═══ Stored data

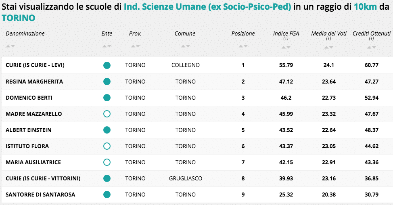This screenshot has height=205, width=393.
Task: Sort descending with Comune down arrow
Action: pos(188,46)
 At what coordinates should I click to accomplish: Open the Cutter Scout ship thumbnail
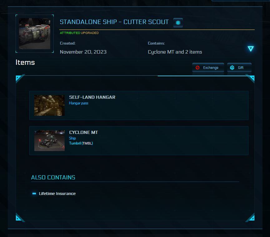(34, 34)
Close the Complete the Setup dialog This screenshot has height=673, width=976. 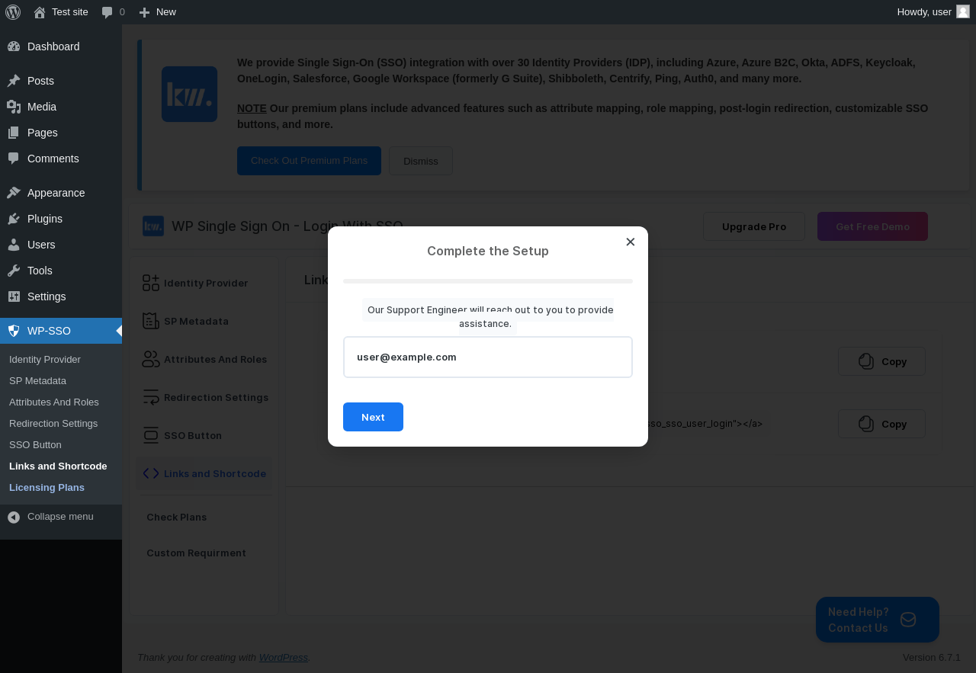pyautogui.click(x=631, y=242)
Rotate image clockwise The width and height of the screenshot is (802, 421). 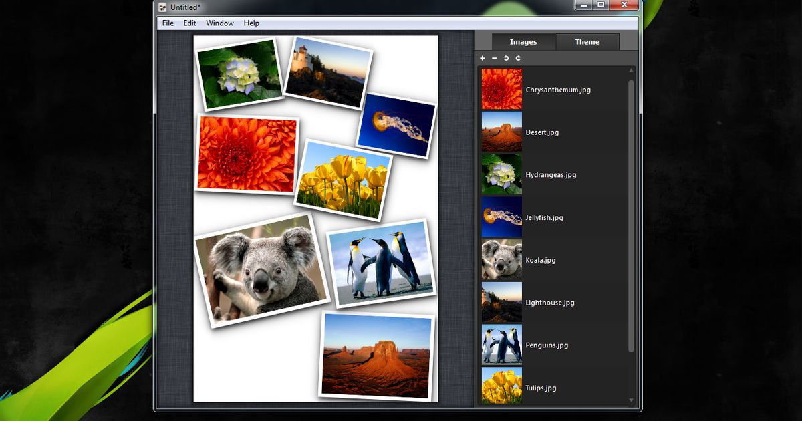519,58
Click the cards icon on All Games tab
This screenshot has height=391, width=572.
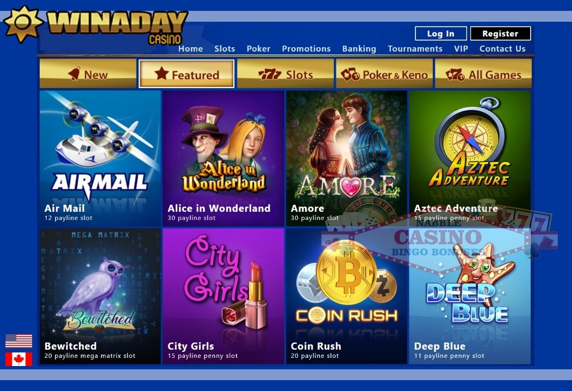[x=455, y=74]
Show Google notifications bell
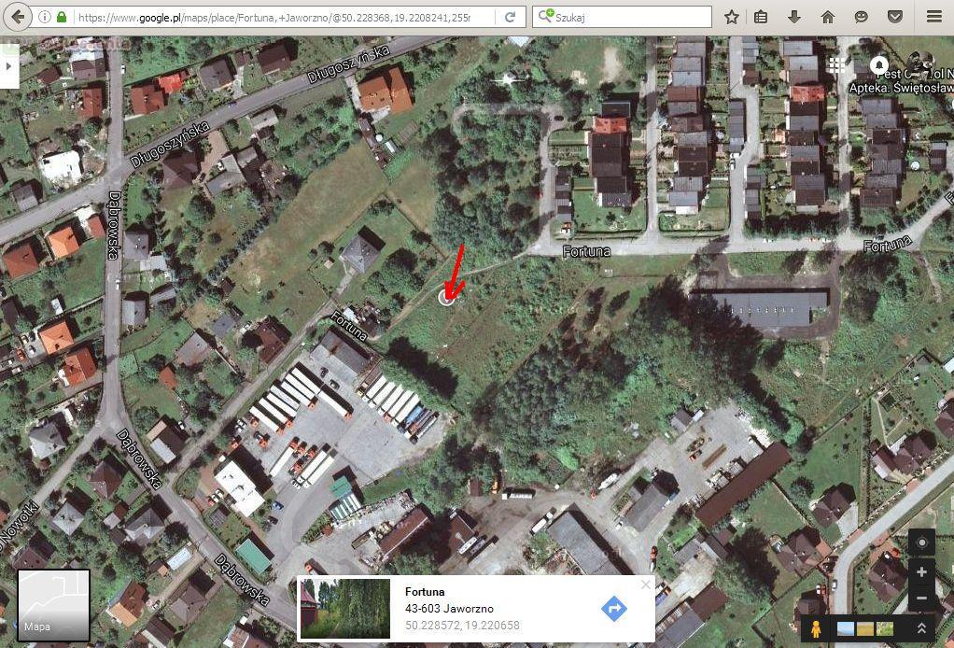Viewport: 954px width, 648px height. coord(878,65)
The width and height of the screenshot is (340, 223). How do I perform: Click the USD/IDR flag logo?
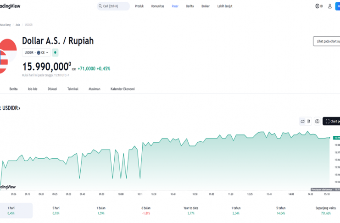pos(7,56)
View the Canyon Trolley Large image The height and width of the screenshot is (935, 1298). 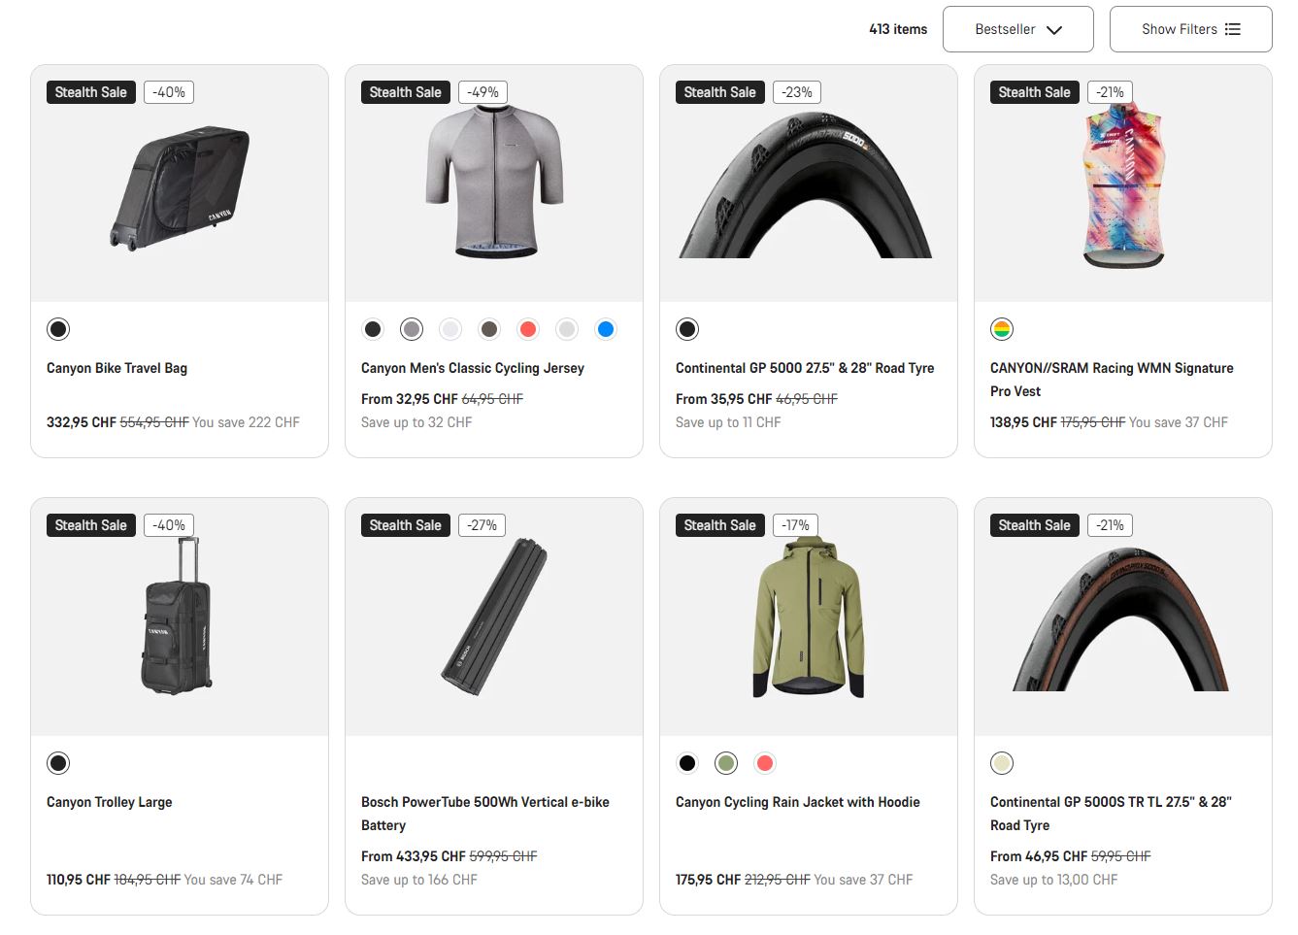[x=180, y=617]
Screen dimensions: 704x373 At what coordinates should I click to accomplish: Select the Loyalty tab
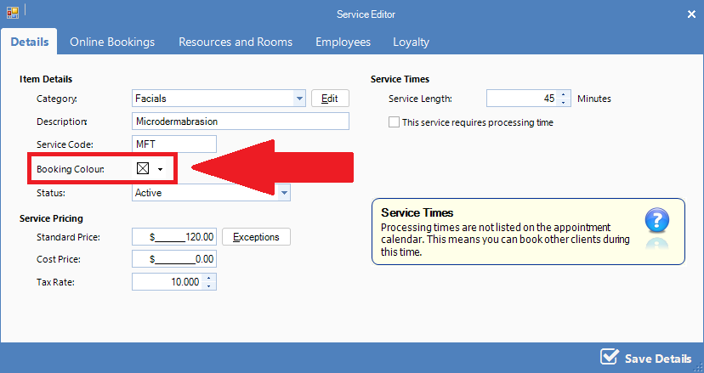411,42
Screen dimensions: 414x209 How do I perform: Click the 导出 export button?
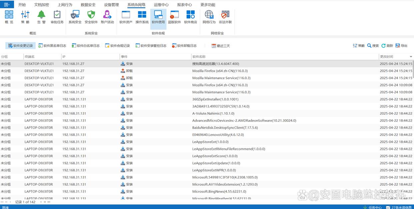point(402,46)
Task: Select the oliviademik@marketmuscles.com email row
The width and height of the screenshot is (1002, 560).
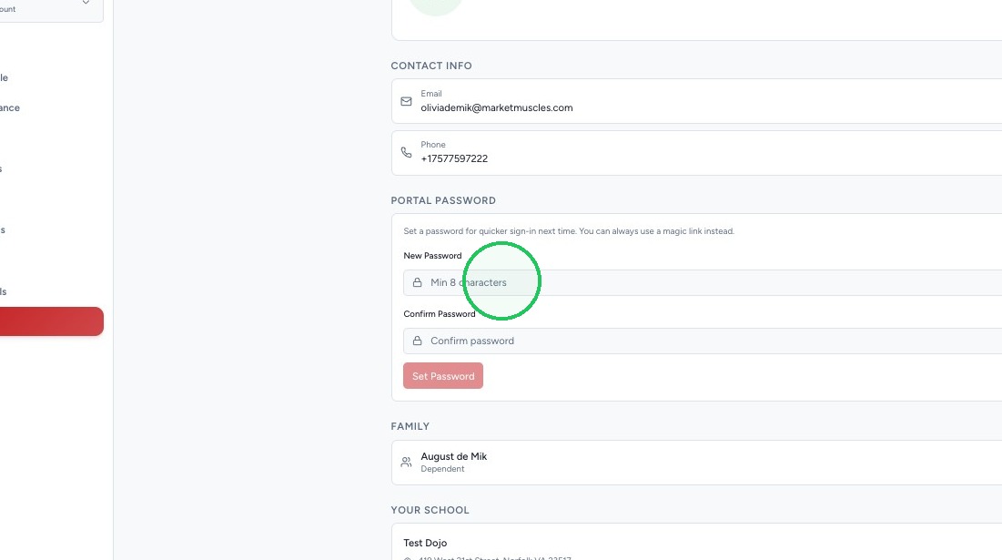Action: pyautogui.click(x=696, y=101)
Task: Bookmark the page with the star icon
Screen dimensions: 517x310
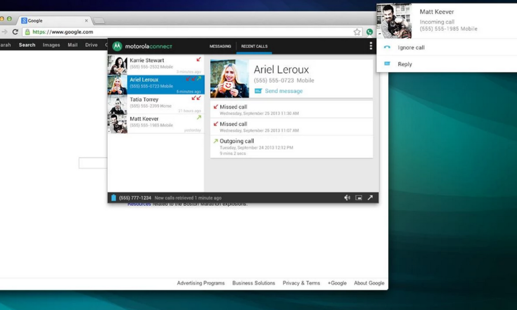Action: tap(357, 32)
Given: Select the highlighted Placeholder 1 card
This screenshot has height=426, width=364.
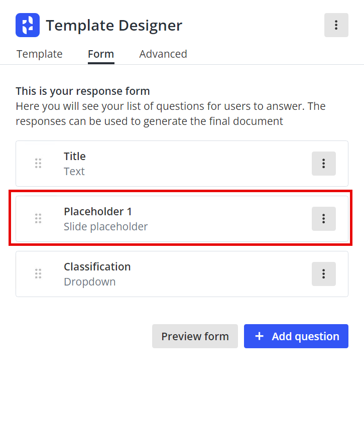Looking at the screenshot, I should tap(181, 219).

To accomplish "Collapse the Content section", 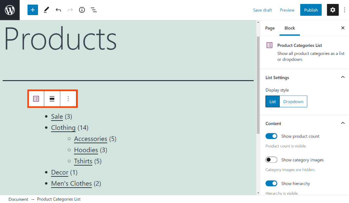I will coord(343,123).
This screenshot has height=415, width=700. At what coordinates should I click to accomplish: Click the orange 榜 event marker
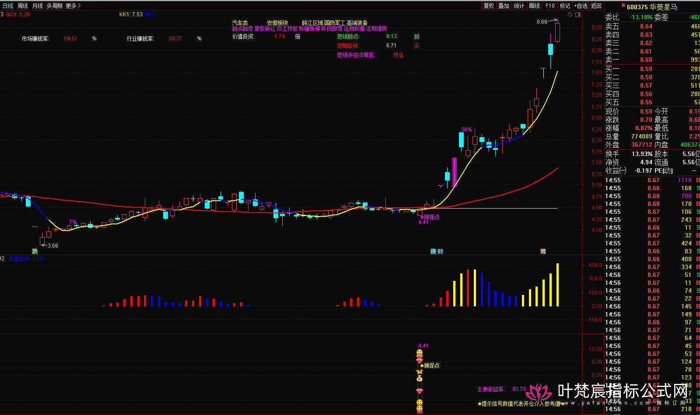click(x=543, y=251)
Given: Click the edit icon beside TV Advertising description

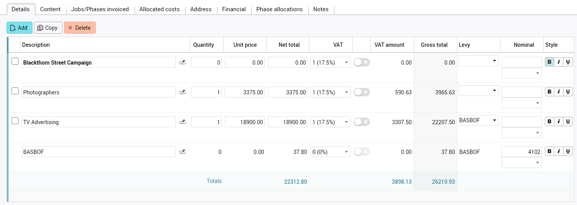Looking at the screenshot, I should 183,122.
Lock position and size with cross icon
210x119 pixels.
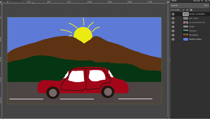[x=187, y=10]
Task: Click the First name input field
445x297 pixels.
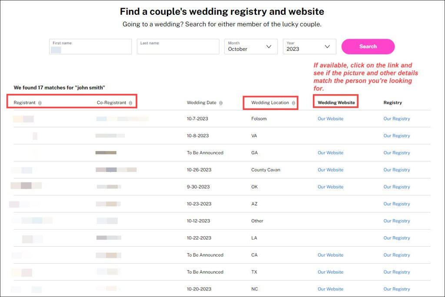Action: (x=90, y=46)
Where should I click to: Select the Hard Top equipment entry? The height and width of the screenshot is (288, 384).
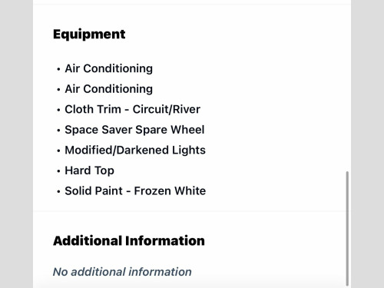coord(89,170)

══════

Exercise requirements ▸
Where pictures appear, omit them, and transcribe exactly, with nothing else, the lines from the line with "Where should I" through the final line of the records above, both ends included.

Completed exercise ▸
Where should I click to: Select the Hard Top equipment entry? The height and width of the screenshot is (288, 384).
coord(89,170)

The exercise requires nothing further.